INPUT RECORDS:

>>

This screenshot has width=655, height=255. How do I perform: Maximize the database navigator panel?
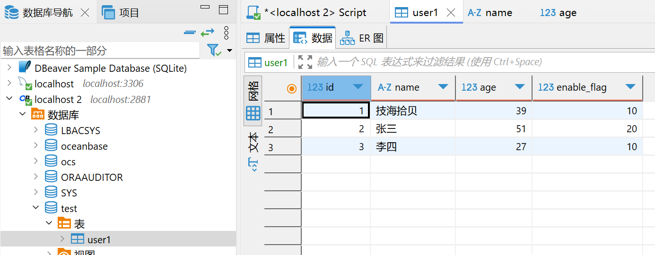coord(223,9)
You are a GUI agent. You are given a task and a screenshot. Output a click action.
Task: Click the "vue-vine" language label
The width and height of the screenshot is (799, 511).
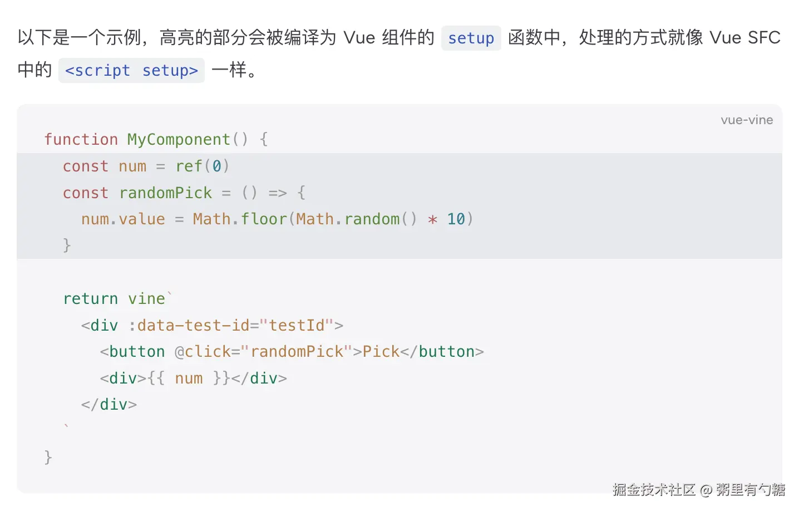747,120
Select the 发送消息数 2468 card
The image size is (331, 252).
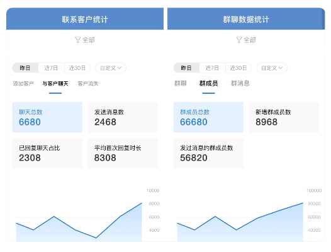pyautogui.click(x=123, y=117)
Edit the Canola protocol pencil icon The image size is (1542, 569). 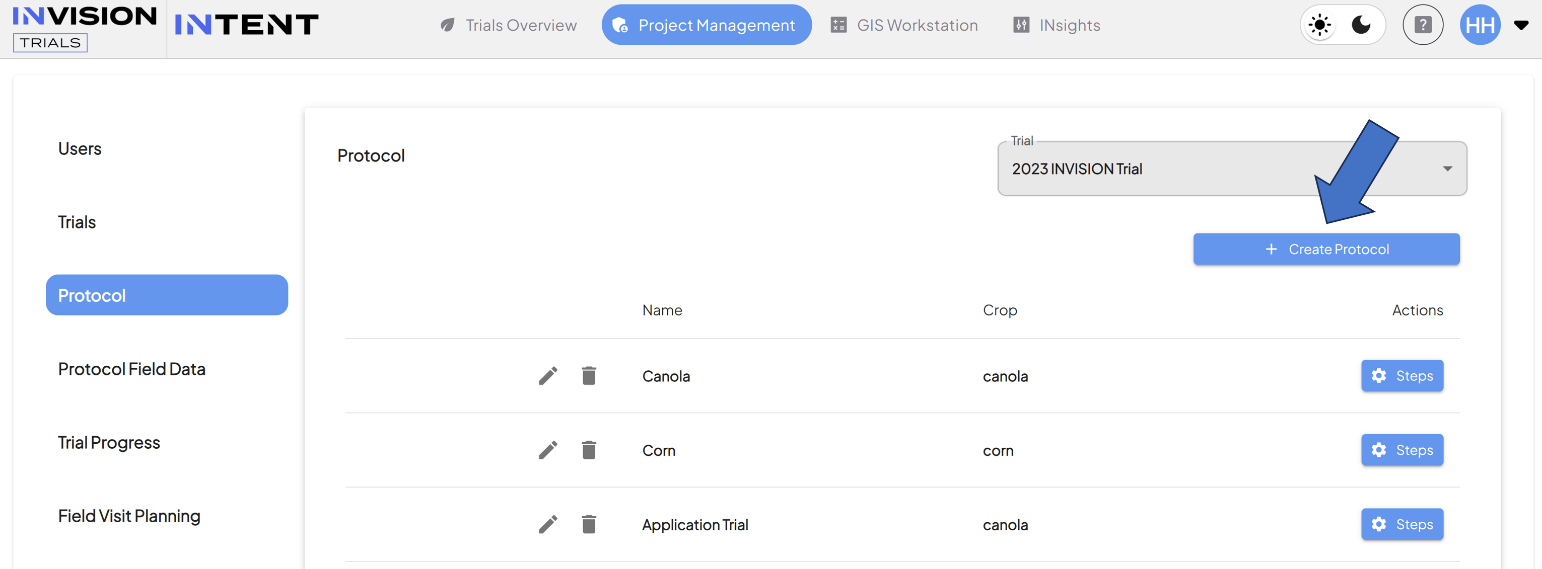548,376
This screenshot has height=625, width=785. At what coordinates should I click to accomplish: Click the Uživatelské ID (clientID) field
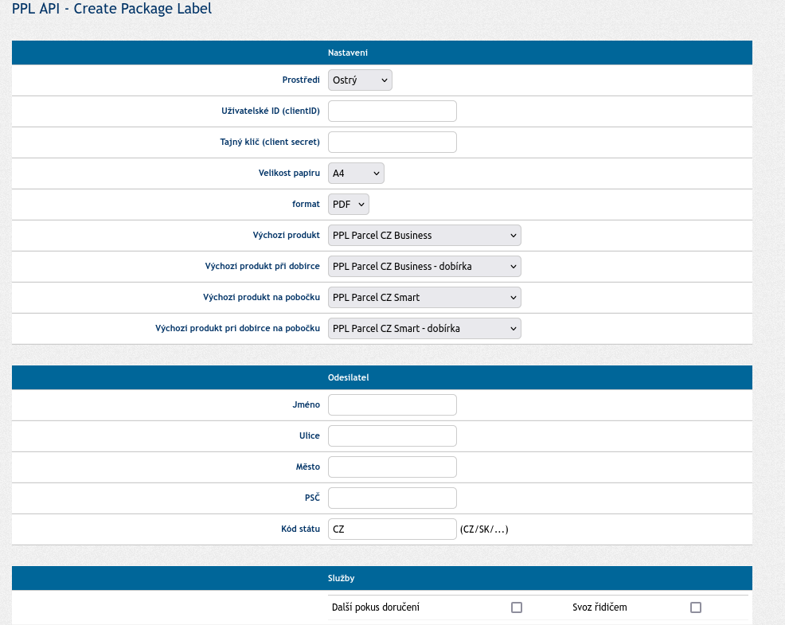tap(393, 111)

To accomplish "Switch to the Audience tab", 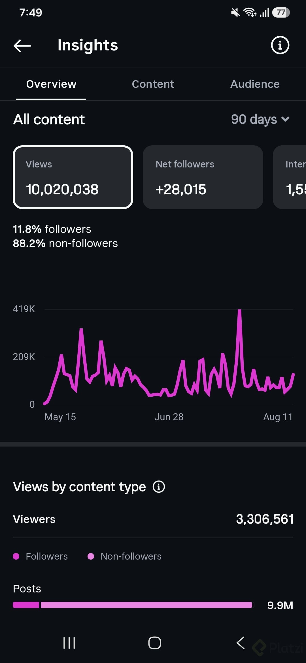I will [255, 84].
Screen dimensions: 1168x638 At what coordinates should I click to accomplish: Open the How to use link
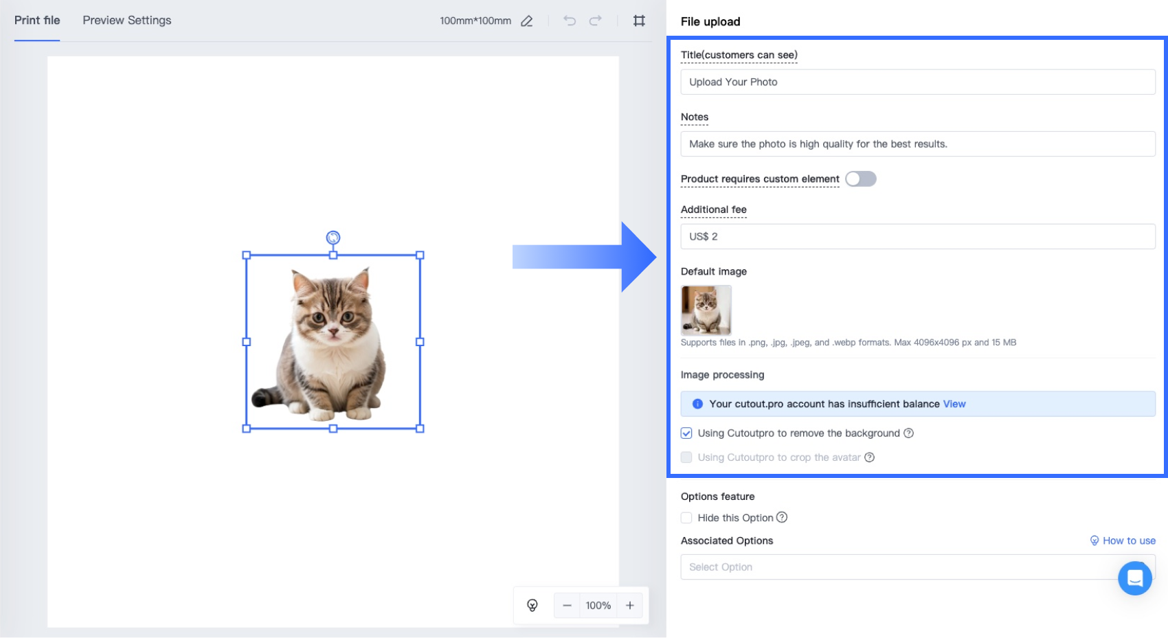point(1128,540)
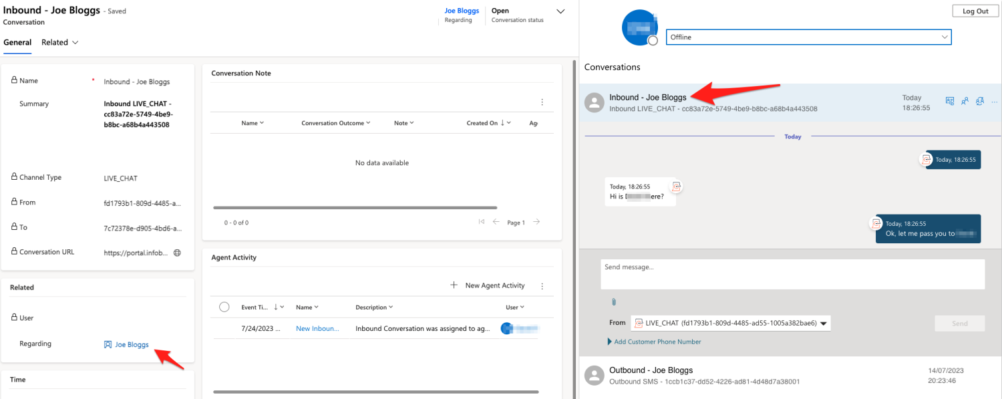Open the ellipsis menu on Inbound conversation
This screenshot has width=1002, height=399.
coord(995,102)
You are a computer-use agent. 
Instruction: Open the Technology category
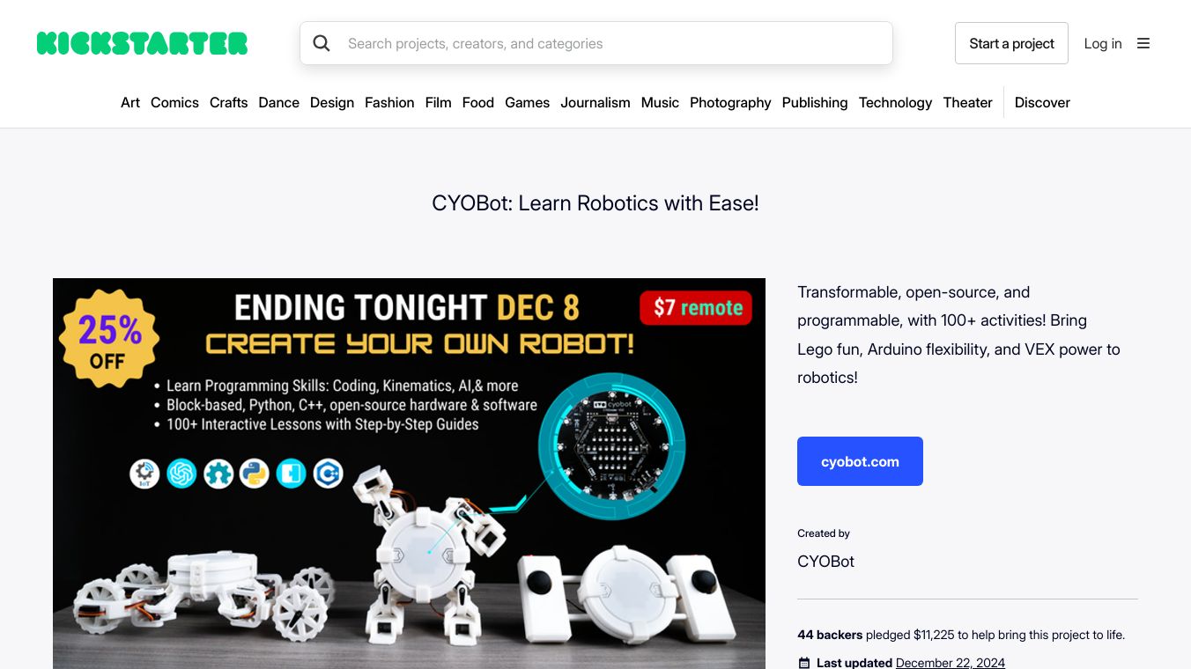pyautogui.click(x=895, y=102)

<<

Go through the records above and, whenever a line includes the word "agent", copy it.

You are a GUI agent. You are given a task and a screenshot. Output a click action.
You are a computer-use agent. 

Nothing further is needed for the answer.